Le « L’urgence est de protéger nos compatriotes les plus vulnérables, c’est la priorité absolue »,

Le « Je pense aux médecins, aux infirmières… je sais pouvoir compter sur vous… le respect que nous avons envers vous »,

Le «  Ce que révèle cette pandémie, c’est que la santé gratuite, sans conditions de revenus ou de professions, notre État-providence, ne sont pas des coûts, mais des biens précieux, des atouts indispensables quand le destin frappe… c’est qu’il est des biens et des services qui doivent être placé en dehors du marché »

Toutes ces phrases, tous ces propos tenus par Macron ont ranimé en moi des souvenirs de mon passé d’infirmière, de luttes, de vécus douloureux du démantèlement de la fonction publique hospitalière.

Le discours m’a sonnée, abasourdie, mise dans une colère froide. Des mots de colère tournaient dans ma tête « Tu te fous pas un peu de la gueule des soignant-es ! Depuis 2007 et la tarification à l’acte, les gouvernements successifs n’ont fait que fragiliser l’hôpital, produire un système de santé à plusieurs vitesses. Et toi là, tu viens mettre sur un pied d’estale la gratuité des soins et remercier, honorer le personnel soignant». A un moment la colère a débordé, j’ai regardé les personnes avec qui j’étais et ai  crié « y’s’fout vraiment de notre gueule-là ».

Ma colère était accompagnée de souvenirs de souffrances au travail vécues en tant qu’infirmière. La peur de devoir y retourner m’a envahie par surprise.

Mes collègues et copains-copines ont été d’un soutien que je ne suis pas prête d’oublier. Des regards, des mots rassurants, de la solidarité…

J’étais aussi animé du sentiment de vivre un moment de la grande histoire. Savoir que jamais je n’oublierai ce moment-là

Ce jeudi soir, je suis quand même aller retrouver la chorale où je chante de manière hebdomadaire. Je me sentais hors du temps. La chorale ne m’a pas détendue. On était tous et toutes un peu à côté.

L’étau était à ce moment-là dans ma poitrine. L’angoisse m’a tenue toute la nuit.

Données:
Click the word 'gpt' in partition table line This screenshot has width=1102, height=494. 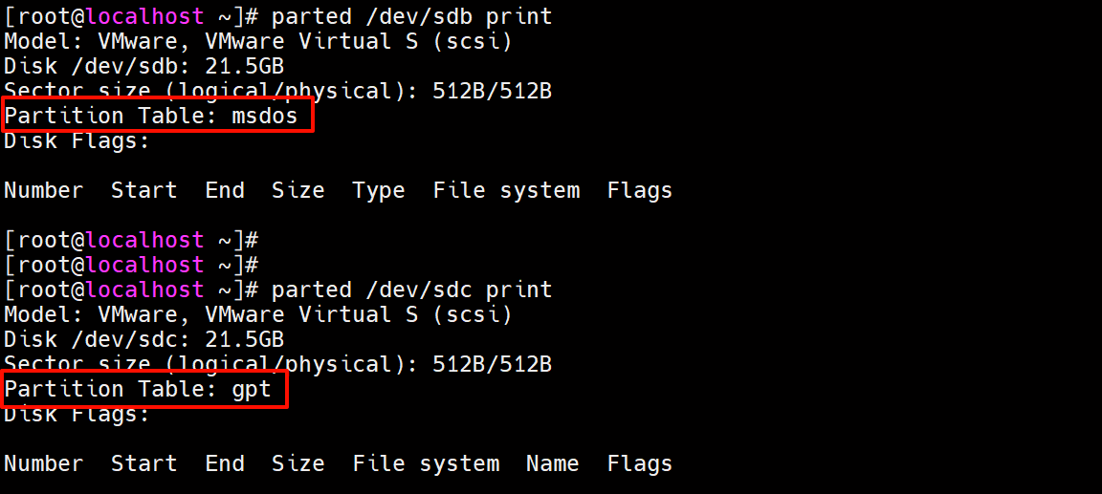pyautogui.click(x=252, y=389)
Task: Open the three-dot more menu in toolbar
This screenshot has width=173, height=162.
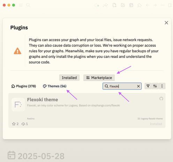Action: (x=163, y=5)
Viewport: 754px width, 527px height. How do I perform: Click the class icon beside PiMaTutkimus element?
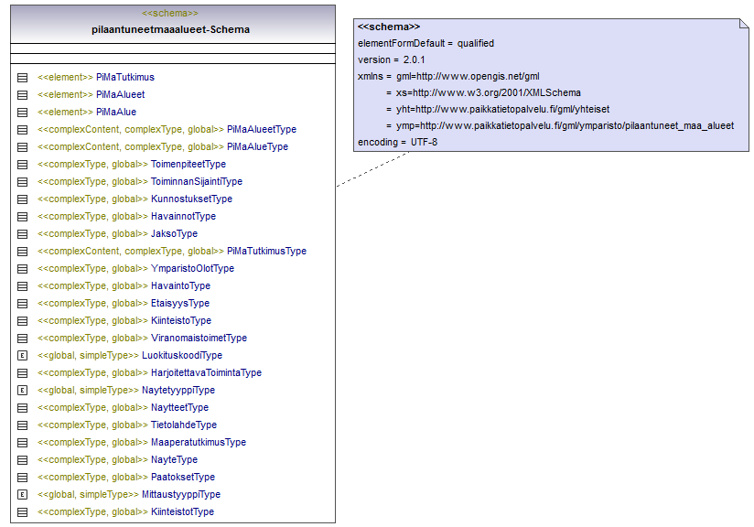(x=22, y=78)
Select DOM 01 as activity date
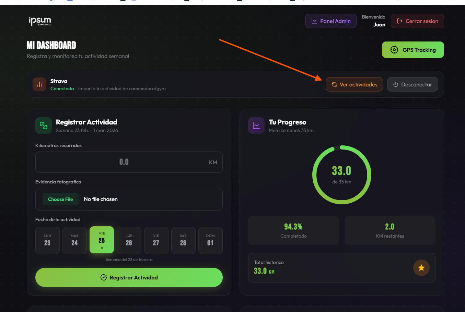Image resolution: width=465 pixels, height=312 pixels. coord(210,240)
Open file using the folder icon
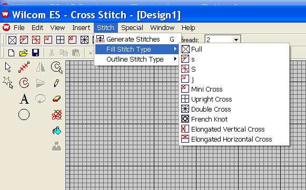This screenshot has width=306, height=190. coord(23,53)
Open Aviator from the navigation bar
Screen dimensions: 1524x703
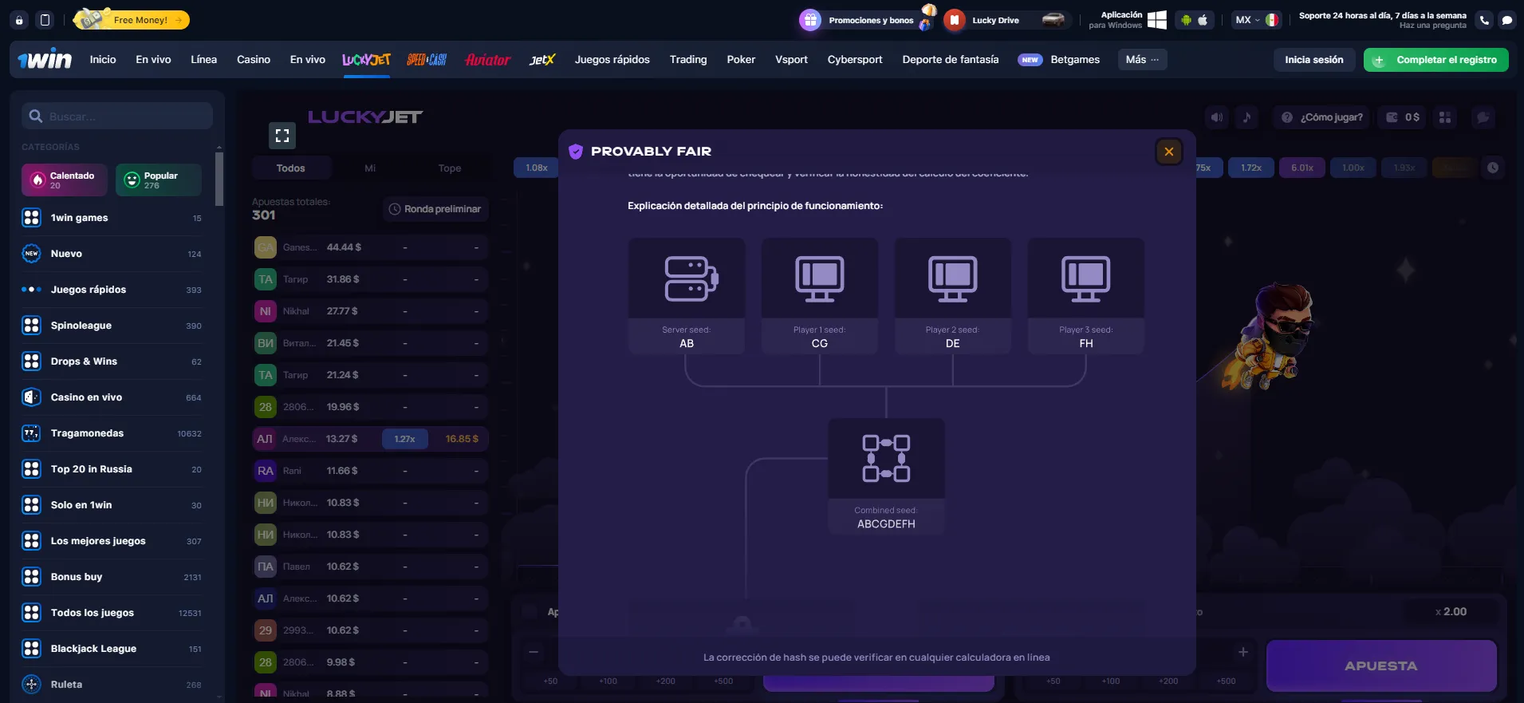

Consignes:
1. Recopiez un passage de l'extrait du document : commencez aux mots « Ma colère était » et arrêtez-vous après « toute la nuit. ».
2. Pouvez-vous résumer l'extrait du document en deux phrases ?
3. Selon l'extrait du document, depuis quand les gouvernements successifs n'ont-ils fait que fragiliser l'hôpital ?

Réponses dans l'ordre:
1.
Ma colère était accompagnée de souvenirs de souffrances au travail vécues en tant qu’infirmière. La peur de devoir y retourner m’a envahie par surprise.

Mes collègues et copains-copines ont été d’un soutien que je ne suis pas prête d’oublier. Des regards, des mots rassurants, de la solidarité…

J’étais aussi animé du sentiment de vivre un moment de la grande histoire. Savoir que jamais je n’oublierai ce moment-là

Ce jeudi soir, je suis quand même aller retrouver la chorale où je chante de manière hebdomadaire. Je me sentais hors du temps. La chorale ne m’a pas détendue. On était tous et toutes un peu à côté.

L’étau était à ce moment-là dans ma poitrine. L’angoisse m’a tenue toute la nuit.

2. Les propos de Macron sur la protection des plus vulnérables, l'hommage aux soignants et la santé gratuite ont ravivé chez la narratrice des souvenirs de son passé d'infirmière, de luttes et du démantèlement de la fonction publique hospitalière, et l'ont mise dans une colère froide. Soutenue par ses collègues et ses amis, elle a pourtant été envahie par la peur de devoir retourner au travail, et l'angoisse l'a tenue toute la nuit.

3. Depuis 2007 et la tarification à l'acte.